Ellen would hang over the banisters in the evenings watching the hall below. But her father had forbidden her even to speak to us. In March the invalid brother died, and the club rooms were closed for a week during which the house was given over to the solemn splendors of a funeral. After the undertaker had retired, the health officer took possession and the rooms were submitted to a thorough fumigation.
We opened our club once more, but Ellen was still forbidden to come to us. She continued living in the isolation of the second floor, peeping over the banisters in the evening. It was finally a great relief to our overstrained sympathies when an officer of the Society for the Prevention of Cruelty to Children, upon evidence furnished by Ellen’s aunt, arrived and removed her from her home. This ended the vicissitudes of the McClusky family so far as we had any share in them.

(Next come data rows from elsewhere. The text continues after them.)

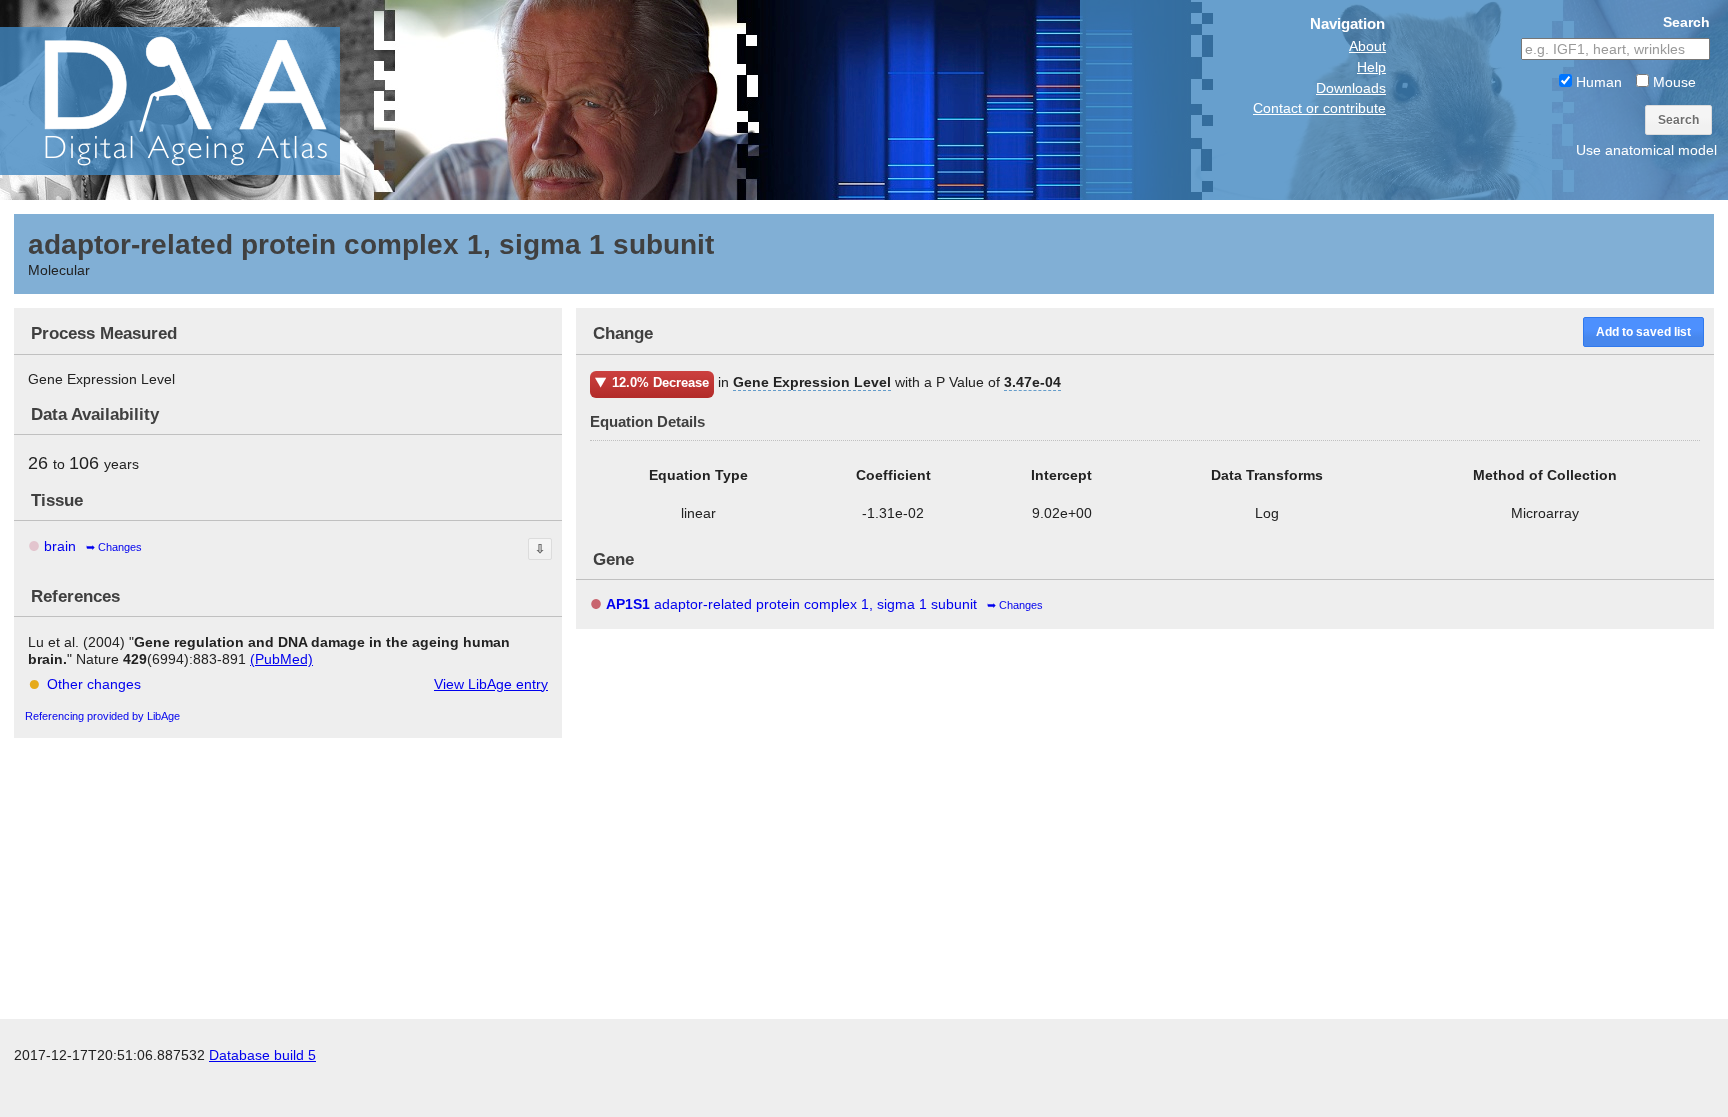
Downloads (1351, 88)
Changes (120, 547)
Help (1371, 67)
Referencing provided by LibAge (102, 716)
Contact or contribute (1319, 108)
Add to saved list (1643, 332)
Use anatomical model (1646, 150)
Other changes (94, 684)
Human (1597, 82)
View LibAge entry (491, 684)
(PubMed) (281, 659)
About (1367, 46)
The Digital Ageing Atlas (200, 100)
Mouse (1672, 82)
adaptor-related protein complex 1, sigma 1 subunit (791, 604)
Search (1678, 120)
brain (60, 546)
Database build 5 (262, 1055)
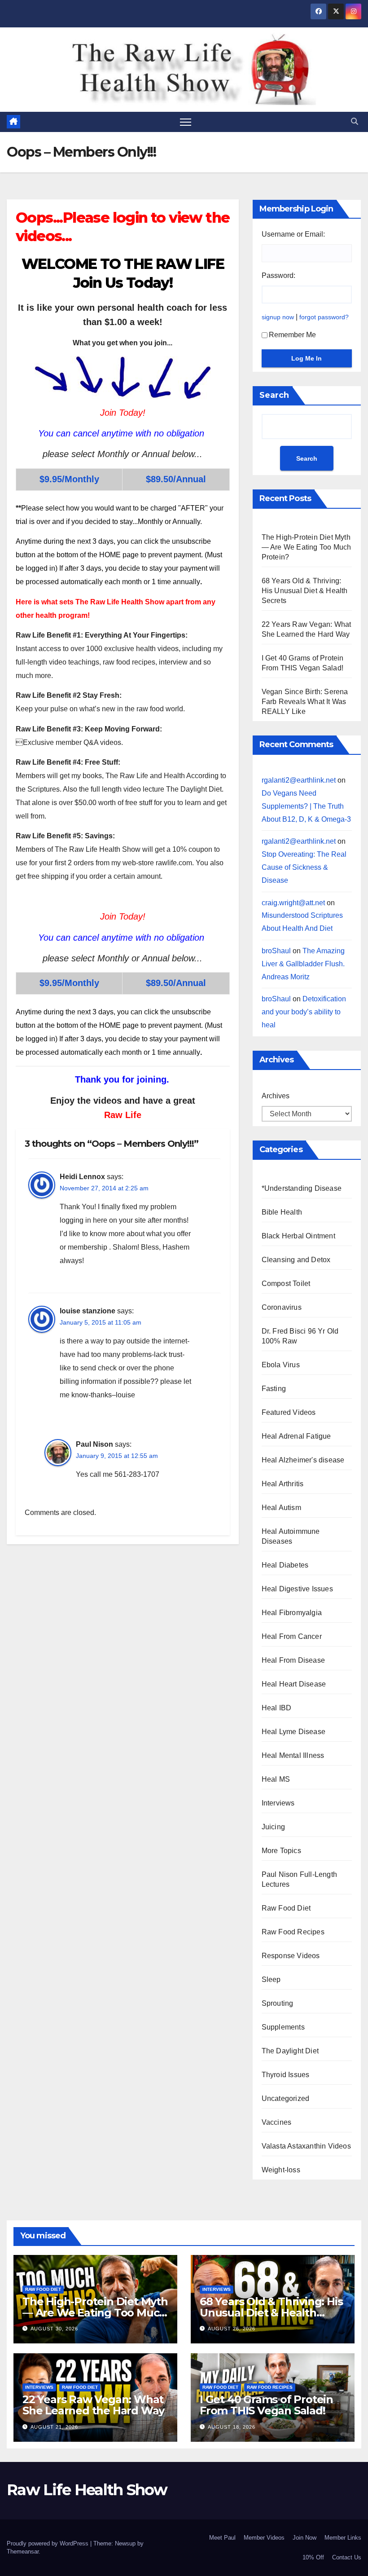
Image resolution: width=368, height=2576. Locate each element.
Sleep (271, 1979)
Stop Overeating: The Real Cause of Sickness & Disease (304, 867)
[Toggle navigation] (186, 122)
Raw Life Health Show (34, 69)
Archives (275, 1096)
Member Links (342, 2537)
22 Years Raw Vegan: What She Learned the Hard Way (93, 2405)
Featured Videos (289, 1412)
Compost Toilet (286, 1283)
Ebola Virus (281, 1365)
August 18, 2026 (231, 2427)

On the top floor lived Mr. Distel, a German mechanic about fifty years old. He was an odd little bitten-off man, unkempt and kindly, who had lived alone in his three little rooms many years. He liked to hear the boys and girls downstairs, he said, and occasionally he made clumsy efforts to join in, but he had been too long a hermit. He could not. Needless to say, Mr. Distel was our most sympathetic neighbor, and the presence of the little man finishing off an industrious and worthy life in his lonely top floor rooms made us but the more determined in our task of supplying wholesome good times to our friends.

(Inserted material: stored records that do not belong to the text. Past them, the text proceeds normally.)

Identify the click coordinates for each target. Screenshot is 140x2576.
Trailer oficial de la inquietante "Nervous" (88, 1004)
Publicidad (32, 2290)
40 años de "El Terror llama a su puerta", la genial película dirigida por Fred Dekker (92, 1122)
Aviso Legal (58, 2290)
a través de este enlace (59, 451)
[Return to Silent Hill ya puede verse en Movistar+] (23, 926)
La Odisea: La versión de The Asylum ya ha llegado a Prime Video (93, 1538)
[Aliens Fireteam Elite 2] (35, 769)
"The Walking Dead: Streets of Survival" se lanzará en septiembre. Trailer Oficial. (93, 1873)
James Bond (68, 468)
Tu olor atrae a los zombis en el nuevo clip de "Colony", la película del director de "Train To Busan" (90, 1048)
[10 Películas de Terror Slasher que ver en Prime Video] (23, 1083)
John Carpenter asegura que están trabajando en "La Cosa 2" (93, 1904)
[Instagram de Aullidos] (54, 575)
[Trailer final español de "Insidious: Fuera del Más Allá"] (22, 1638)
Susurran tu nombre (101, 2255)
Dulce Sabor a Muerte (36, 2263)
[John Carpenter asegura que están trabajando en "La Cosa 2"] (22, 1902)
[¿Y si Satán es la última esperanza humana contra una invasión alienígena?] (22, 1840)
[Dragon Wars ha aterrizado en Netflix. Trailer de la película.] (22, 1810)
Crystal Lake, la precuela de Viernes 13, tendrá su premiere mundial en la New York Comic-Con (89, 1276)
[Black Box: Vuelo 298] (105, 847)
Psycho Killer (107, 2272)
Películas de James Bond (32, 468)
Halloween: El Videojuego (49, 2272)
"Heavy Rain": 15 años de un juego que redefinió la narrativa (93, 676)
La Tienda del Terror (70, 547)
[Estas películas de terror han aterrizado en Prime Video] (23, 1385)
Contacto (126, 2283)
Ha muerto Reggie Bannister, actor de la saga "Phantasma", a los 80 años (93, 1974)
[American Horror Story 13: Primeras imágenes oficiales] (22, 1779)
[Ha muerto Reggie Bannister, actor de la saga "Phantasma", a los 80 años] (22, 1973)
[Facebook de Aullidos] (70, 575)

The source from which most of our difficulties proceeded was the spirit of disorder abroad in the neighborhood. This was indeed a lawless spirit and, in its extreme form, a sinister and menacing influence. The “Gopher gang”[64] figured largely in the neighborhood gossip, and whatever may have been the actual extent of Gopher operations in our vicinity, the current stories about them, however inaccurate as to facts, were in themselves a sufficiently evil influence in the lives of the boys and girls of the district.

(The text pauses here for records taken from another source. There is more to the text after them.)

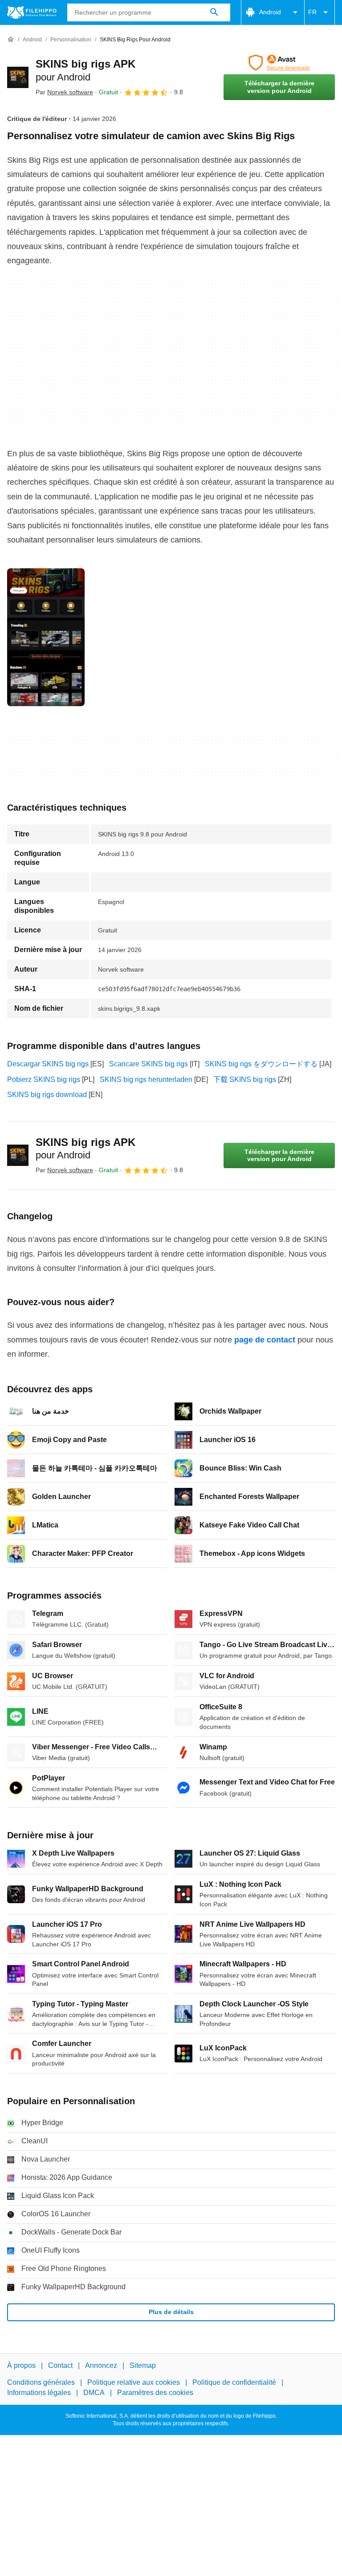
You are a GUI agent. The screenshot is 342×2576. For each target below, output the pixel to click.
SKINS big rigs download (47, 1094)
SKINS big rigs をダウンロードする (261, 1064)
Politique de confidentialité (234, 2382)
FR (312, 12)
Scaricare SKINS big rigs (148, 1064)
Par (64, 92)
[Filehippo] (32, 12)
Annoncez (101, 2365)
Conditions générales (41, 2382)
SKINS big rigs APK (85, 1148)
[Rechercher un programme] (214, 12)
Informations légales (39, 2392)
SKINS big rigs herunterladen (146, 1079)
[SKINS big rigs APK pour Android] (17, 77)
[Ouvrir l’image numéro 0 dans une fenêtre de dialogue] (46, 637)
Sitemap (143, 2365)
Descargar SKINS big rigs (48, 1064)
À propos (21, 2365)
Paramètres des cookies (155, 2392)
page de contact (264, 1339)
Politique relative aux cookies (133, 2382)
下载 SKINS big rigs (244, 1079)
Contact (60, 2365)
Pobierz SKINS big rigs (43, 1079)
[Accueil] (10, 40)
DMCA (94, 2392)
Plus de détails (171, 2311)
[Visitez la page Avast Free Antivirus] (279, 63)
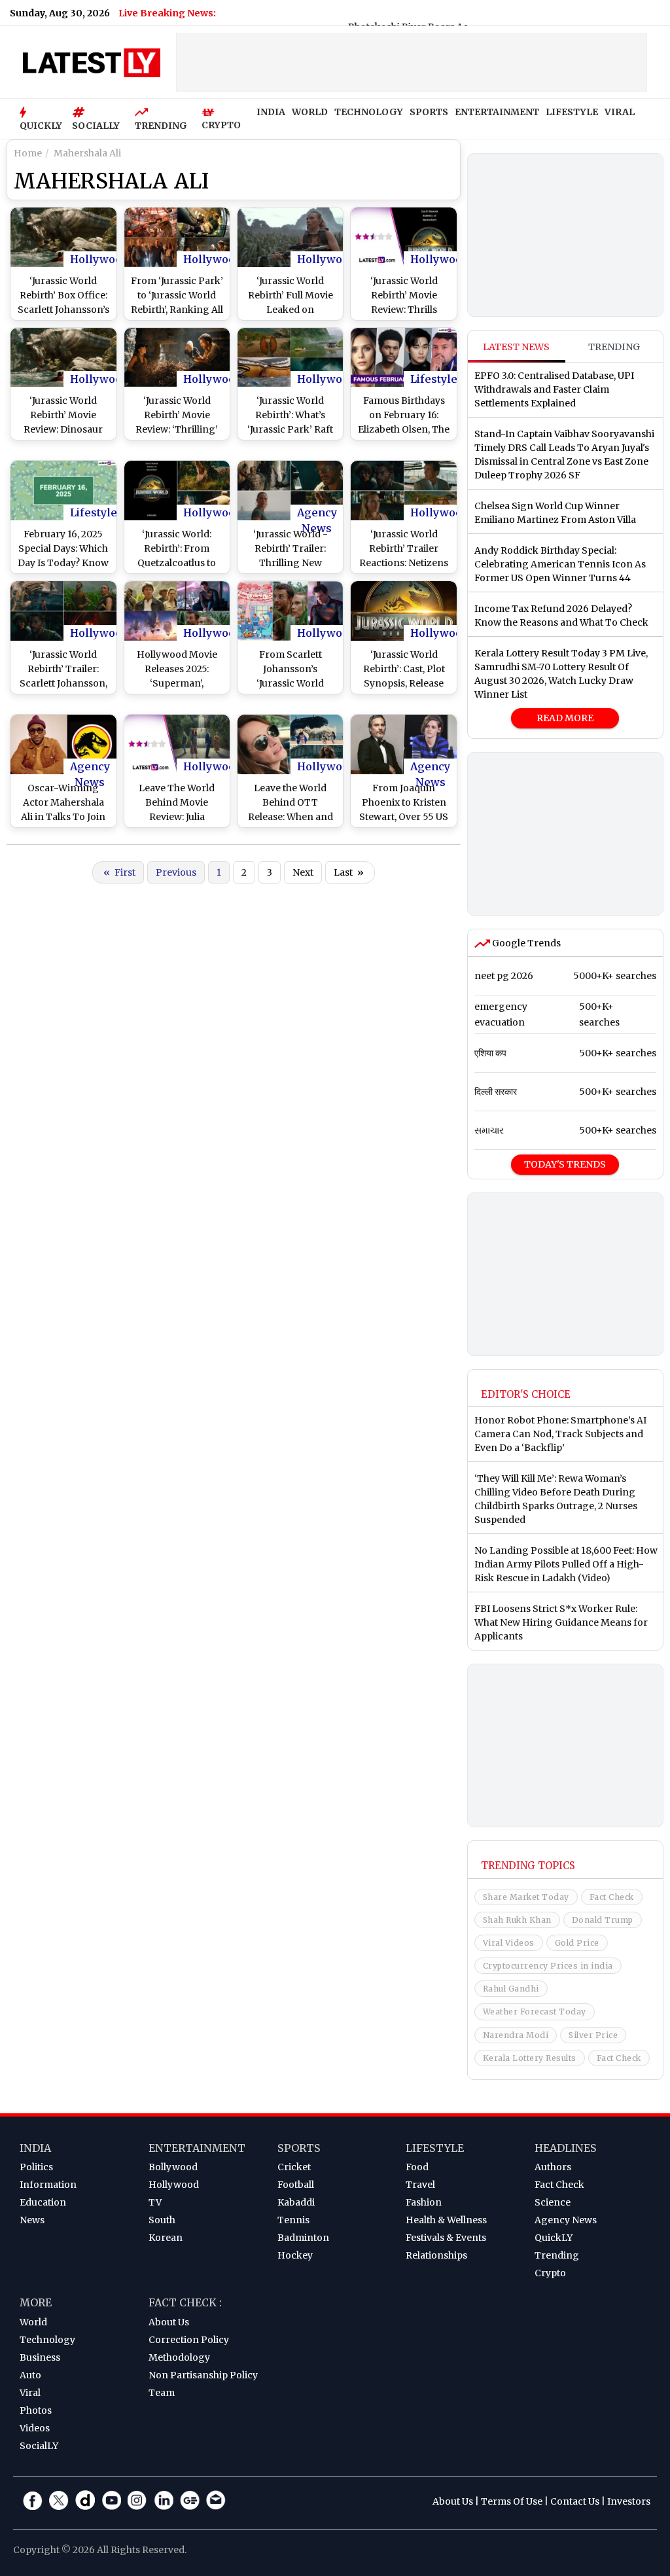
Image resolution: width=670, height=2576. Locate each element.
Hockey (295, 2255)
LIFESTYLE (572, 112)
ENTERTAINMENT (497, 112)
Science (553, 2202)
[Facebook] (33, 2500)
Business (40, 2357)
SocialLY (39, 2446)
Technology (47, 2340)
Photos (36, 2410)
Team (162, 2393)
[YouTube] (111, 2500)
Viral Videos (509, 1943)
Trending (614, 347)
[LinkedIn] (163, 2500)
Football (295, 2185)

Our most direct contact with local disorderly influences was through the gangs of small boys who haunted our premises, demanding to be admitted. As we were not prepared to open the house to them, our apparent inhospitality drew upon us a series of attacks. Not that all the attacks were acts of deliberate revenge; they were sometimes merely outbursts of habitual rowdyism. Nevertheless, they were a serious element in our situation. We found that we could not run a club for girls on Tenth Avenue without getting the small boys’ consent. Time had to be spent in conciliating them. At first our method was to station an out-post on the sidewalk. To one of the “teachers,” who proved an adept in gang psychology, this difficult task was usually delegated. An entry in her diary under the date of December 20—a date on which the usual Tenth Avenue spirit was enhanced by the approach of the Christmas holidays—reads as follows: “As it was not my night on duty I had no intention of spending the evening at the Tenth Avenue house. I stopped in to speak to Miss Barclay and see how things were going, but the disorder on the outside was so bad that I was forced to spend most of the evening on the sidewalk outside with the boys.”